→ AIM OF THE TASK
Please update the rows below by changing every "How do I perform" to "How can I do" and give them back in full with nothing else altered.

→ MATERIAL SHOWN
┄┄┄┄┄┄

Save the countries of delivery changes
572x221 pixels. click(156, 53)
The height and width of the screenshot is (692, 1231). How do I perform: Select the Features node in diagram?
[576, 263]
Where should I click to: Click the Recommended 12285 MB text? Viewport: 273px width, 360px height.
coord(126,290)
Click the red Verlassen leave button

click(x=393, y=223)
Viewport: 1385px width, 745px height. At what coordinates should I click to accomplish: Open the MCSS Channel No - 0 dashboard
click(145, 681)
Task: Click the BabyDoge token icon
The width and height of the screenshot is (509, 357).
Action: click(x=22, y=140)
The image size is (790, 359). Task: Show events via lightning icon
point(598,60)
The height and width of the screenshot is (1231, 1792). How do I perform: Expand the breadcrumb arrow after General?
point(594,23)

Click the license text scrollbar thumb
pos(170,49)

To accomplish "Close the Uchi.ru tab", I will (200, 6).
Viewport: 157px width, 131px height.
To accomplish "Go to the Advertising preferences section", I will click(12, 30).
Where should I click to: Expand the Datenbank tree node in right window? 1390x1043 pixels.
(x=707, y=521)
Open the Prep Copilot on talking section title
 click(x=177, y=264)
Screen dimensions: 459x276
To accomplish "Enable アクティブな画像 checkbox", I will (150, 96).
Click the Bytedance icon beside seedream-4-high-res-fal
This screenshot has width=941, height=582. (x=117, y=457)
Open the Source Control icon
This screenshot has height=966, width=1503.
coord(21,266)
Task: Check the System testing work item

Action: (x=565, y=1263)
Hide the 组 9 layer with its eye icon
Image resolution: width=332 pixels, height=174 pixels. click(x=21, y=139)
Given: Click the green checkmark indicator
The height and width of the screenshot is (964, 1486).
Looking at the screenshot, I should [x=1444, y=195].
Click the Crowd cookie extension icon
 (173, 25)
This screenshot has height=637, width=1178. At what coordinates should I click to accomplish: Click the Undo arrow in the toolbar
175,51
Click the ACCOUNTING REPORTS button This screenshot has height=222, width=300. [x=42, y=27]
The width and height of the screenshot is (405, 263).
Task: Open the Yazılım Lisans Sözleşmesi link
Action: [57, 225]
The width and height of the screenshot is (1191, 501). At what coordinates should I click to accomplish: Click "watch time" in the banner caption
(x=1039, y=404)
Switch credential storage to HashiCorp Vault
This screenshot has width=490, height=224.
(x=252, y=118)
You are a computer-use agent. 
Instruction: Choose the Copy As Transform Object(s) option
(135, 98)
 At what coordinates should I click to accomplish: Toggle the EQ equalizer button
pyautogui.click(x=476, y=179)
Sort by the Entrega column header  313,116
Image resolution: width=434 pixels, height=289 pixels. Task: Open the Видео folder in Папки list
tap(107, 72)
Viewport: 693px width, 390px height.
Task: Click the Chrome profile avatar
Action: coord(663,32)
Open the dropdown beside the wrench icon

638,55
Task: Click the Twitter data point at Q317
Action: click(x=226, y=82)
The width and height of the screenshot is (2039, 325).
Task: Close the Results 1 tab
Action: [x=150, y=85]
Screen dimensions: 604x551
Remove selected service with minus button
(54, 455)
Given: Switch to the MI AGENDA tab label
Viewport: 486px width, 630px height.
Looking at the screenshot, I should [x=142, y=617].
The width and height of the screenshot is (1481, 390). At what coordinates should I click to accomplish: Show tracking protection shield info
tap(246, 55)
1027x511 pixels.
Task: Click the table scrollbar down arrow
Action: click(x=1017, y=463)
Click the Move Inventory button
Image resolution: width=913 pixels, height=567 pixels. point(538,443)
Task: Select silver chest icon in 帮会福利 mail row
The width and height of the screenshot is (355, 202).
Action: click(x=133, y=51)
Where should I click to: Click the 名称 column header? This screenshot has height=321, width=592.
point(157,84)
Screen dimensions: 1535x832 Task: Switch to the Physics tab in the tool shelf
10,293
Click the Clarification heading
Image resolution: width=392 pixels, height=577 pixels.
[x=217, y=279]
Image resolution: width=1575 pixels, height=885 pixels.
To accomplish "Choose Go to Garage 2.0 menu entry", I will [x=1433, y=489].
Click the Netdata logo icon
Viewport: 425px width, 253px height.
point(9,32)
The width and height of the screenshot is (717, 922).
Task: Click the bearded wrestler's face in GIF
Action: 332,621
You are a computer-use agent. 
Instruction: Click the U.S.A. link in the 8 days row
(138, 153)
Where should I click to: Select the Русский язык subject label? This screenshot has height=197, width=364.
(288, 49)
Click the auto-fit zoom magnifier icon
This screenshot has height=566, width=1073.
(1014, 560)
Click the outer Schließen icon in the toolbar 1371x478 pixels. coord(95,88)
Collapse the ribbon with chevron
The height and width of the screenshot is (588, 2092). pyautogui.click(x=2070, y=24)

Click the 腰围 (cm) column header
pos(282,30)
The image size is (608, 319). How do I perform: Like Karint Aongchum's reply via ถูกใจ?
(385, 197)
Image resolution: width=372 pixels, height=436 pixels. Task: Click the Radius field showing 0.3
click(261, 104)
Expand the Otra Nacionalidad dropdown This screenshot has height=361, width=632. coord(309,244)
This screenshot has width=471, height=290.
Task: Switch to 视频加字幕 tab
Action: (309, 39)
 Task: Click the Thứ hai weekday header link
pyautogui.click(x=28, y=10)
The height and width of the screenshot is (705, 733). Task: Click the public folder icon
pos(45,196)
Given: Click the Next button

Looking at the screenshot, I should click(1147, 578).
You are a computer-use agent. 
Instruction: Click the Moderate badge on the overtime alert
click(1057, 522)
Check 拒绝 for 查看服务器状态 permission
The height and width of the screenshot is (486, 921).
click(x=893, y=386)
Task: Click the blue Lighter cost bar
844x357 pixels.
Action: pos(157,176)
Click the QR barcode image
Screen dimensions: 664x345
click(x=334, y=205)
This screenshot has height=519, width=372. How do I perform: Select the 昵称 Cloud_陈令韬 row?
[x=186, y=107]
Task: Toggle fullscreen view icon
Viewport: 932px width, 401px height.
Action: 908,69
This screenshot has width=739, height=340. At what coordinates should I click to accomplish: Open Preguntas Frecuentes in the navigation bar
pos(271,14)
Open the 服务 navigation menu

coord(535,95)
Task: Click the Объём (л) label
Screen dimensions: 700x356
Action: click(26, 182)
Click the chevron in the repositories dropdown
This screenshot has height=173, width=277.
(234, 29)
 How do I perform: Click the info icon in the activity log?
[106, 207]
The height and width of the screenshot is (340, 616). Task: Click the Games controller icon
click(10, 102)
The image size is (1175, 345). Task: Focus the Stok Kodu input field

┄┄┄┄┄┄

→ RESPONSE BELOW
Save the countries of delivery changes
572x221 pixels. click(156, 53)
The height and width of the screenshot is (692, 1231). How can I do: Select the Features node in diagram?
[576, 263]
Where should I click to: Click the Recommended 12285 MB text? Viewport: 273px width, 360px height.
coord(126,290)
Click the red Verlassen leave button

click(x=393, y=223)
Viewport: 1385px width, 745px height. At what coordinates should I click to accomplish: Open the MCSS Channel No - 0 dashboard
click(145, 681)
Task: Click the BabyDoge token icon
The width and height of the screenshot is (509, 357).
Action: click(x=22, y=140)
The image size is (790, 359). Task: Show events via lightning icon
point(598,60)
The height and width of the screenshot is (1231, 1792). How can I do: Expand the breadcrumb arrow after General?
point(594,23)

Click the license text scrollbar thumb
pos(170,49)

To accomplish "Close the Uchi.ru tab", I will (200, 6).
Viewport: 157px width, 131px height.
To accomplish "Go to the Advertising preferences section", I will click(12, 30).
Where should I click to: Expand the Datenbank tree node in right window? 1390x1043 pixels.
(x=707, y=521)
Open the Prep Copilot on talking section title
 click(x=177, y=264)
Screen dimensions: 459x276
To accomplish "Enable アクティブな画像 checkbox", I will (150, 96).
Click the Bytedance icon beside seedream-4-high-res-fal
This screenshot has width=941, height=582. (x=117, y=457)
Open the Source Control icon
This screenshot has height=966, width=1503.
coord(21,266)
Task: Check the System testing work item

Action: (x=565, y=1263)
Hide the 组 9 layer with its eye icon
Image resolution: width=332 pixels, height=174 pixels. click(x=21, y=139)
Given: Click the green checkmark indicator
The height and width of the screenshot is (964, 1486).
Looking at the screenshot, I should [x=1444, y=195].
Click the Crowd cookie extension icon
 (173, 25)
This screenshot has height=637, width=1178. At what coordinates should I click to accomplish: Click the Undo arrow in the toolbar
175,51
Click the ACCOUNTING REPORTS button This screenshot has height=222, width=300. [x=42, y=27]
The width and height of the screenshot is (405, 263).
Task: Open the Yazılım Lisans Sözleşmesi link
Action: [57, 225]
The width and height of the screenshot is (1191, 501). At what coordinates should I click to accomplish: Click "watch time" in the banner caption
(x=1039, y=404)
Switch credential storage to HashiCorp Vault
This screenshot has width=490, height=224.
(x=252, y=118)
You are a computer-use agent. 
Instruction: Choose the Copy As Transform Object(s) option
(135, 98)
 At what coordinates should I click to accomplish: Toggle the EQ equalizer button
pyautogui.click(x=476, y=179)
Sort by the Entrega column header  313,116
Image resolution: width=434 pixels, height=289 pixels. Task: Open the Видео folder in Папки list
tap(107, 72)
Viewport: 693px width, 390px height.
Task: Click the Chrome profile avatar
Action: coord(663,32)
Open the dropdown beside the wrench icon

638,55
Task: Click the Twitter data point at Q317
Action: click(x=226, y=82)
The width and height of the screenshot is (2039, 325).
Task: Close the Results 1 tab
Action: [x=150, y=85]
Screen dimensions: 604x551
Remove selected service with minus button
(54, 455)
Given: Switch to the MI AGENDA tab label
Viewport: 486px width, 630px height.
Looking at the screenshot, I should [x=142, y=617].
The width and height of the screenshot is (1481, 390). At what coordinates should I click to accomplish: Show tracking protection shield info
tap(246, 55)
1027x511 pixels.
Task: Click the table scrollbar down arrow
Action: click(x=1017, y=463)
Click the Move Inventory button
Image resolution: width=913 pixels, height=567 pixels. point(538,443)
Task: Select silver chest icon in 帮会福利 mail row
The width and height of the screenshot is (355, 202).
Action: click(x=133, y=51)
Where should I click to: Click the 名称 column header? This screenshot has height=321, width=592.
point(157,84)
Screen dimensions: 1535x832 Task: Switch to the Physics tab in the tool shelf
10,293
Click the Clarification heading
Image resolution: width=392 pixels, height=577 pixels.
[x=217, y=279]
Image resolution: width=1575 pixels, height=885 pixels.
To accomplish "Choose Go to Garage 2.0 menu entry", I will [x=1433, y=489].
Click the Netdata logo icon
Viewport: 425px width, 253px height.
point(9,32)
The width and height of the screenshot is (717, 922).
Task: Click the bearded wrestler's face in GIF
Action: 332,621
You are a computer-use agent. 
Instruction: Click the U.S.A. link in the 8 days row
(138, 153)
Where should I click to: Select the Русский язык subject label? This screenshot has height=197, width=364.
(288, 49)
Click the auto-fit zoom magnifier icon
This screenshot has height=566, width=1073.
(1014, 560)
Click the outer Schließen icon in the toolbar 1371x478 pixels. coord(95,88)
Collapse the ribbon with chevron
The height and width of the screenshot is (588, 2092). pyautogui.click(x=2070, y=24)

Click the 腰围 (cm) column header
pos(282,30)
The image size is (608, 319). How can I do: Like Karint Aongchum's reply via ถูกใจ?
(385, 197)
Image resolution: width=372 pixels, height=436 pixels. Task: Click the Radius field showing 0.3
click(261, 104)
Expand the Otra Nacionalidad dropdown This screenshot has height=361, width=632. coord(309,244)
This screenshot has width=471, height=290.
Task: Switch to 视频加字幕 tab
Action: (309, 39)
 Task: Click the Thứ hai weekday header link
pyautogui.click(x=28, y=10)
The height and width of the screenshot is (705, 733). Task: Click the public folder icon
pos(45,196)
Given: Click the Next button

Looking at the screenshot, I should click(1147, 578).
You are a computer-use agent. 
Instruction: Click the Moderate badge on the overtime alert
click(1057, 522)
Check 拒绝 for 查看服务器状态 permission
The height and width of the screenshot is (486, 921).
click(x=893, y=386)
Task: Click the blue Lighter cost bar
844x357 pixels.
Action: pos(157,176)
Click the QR barcode image
Screen dimensions: 664x345
click(x=334, y=205)
This screenshot has height=519, width=372. How can I do: Select the 昵称 Cloud_陈令韬 row?
[x=186, y=107]
Task: Toggle fullscreen view icon
Viewport: 932px width, 401px height.
Action: 908,69
This screenshot has width=739, height=340. At what coordinates should I click to accomplish: Open Preguntas Frecuentes in the navigation bar
pos(271,14)
Open the 服务 navigation menu

coord(535,95)
Task: Click the Объём (л) label
Screen dimensions: 700x356
Action: click(26, 182)
Click the chevron in the repositories dropdown
This screenshot has height=173, width=277.
(234, 29)
 How can I do: Click the info icon in the activity log?
[106, 207]
The height and width of the screenshot is (340, 616). Task: Click the Games controller icon
click(10, 102)
The image size is (1175, 345). Task: Focus the Stok Kodu input field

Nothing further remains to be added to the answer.